### [WRITTEN TASK]
Rewrite the records from their first line through the line with "Task: Click on", swapping "GUI agent" for "desktop assistant" and leaving everything else unchanged.

### [MATERIAL PROVIDED]
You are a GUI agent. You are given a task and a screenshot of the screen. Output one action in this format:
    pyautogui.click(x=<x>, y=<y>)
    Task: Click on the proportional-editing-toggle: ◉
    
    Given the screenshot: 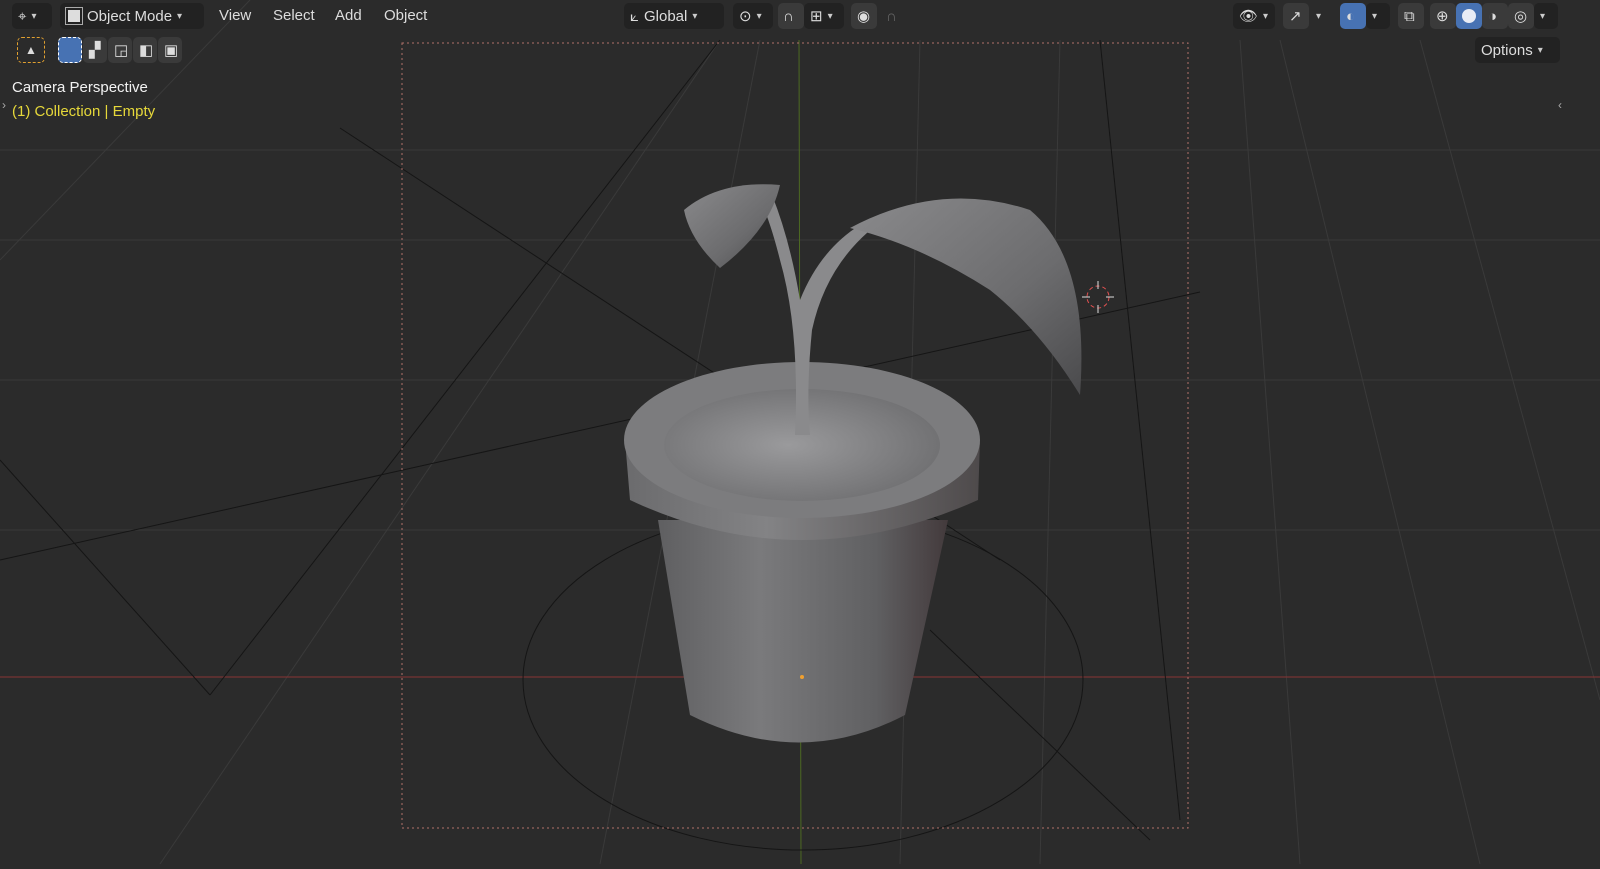 What is the action you would take?
    pyautogui.click(x=864, y=16)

### [TASK RESULT]
You are a desktop assistant. You are given a task and a screenshot of the screen. Output one action in this format:
    pyautogui.click(x=<x>, y=<y>)
    Task: Click on the proportional-editing-toggle: ◉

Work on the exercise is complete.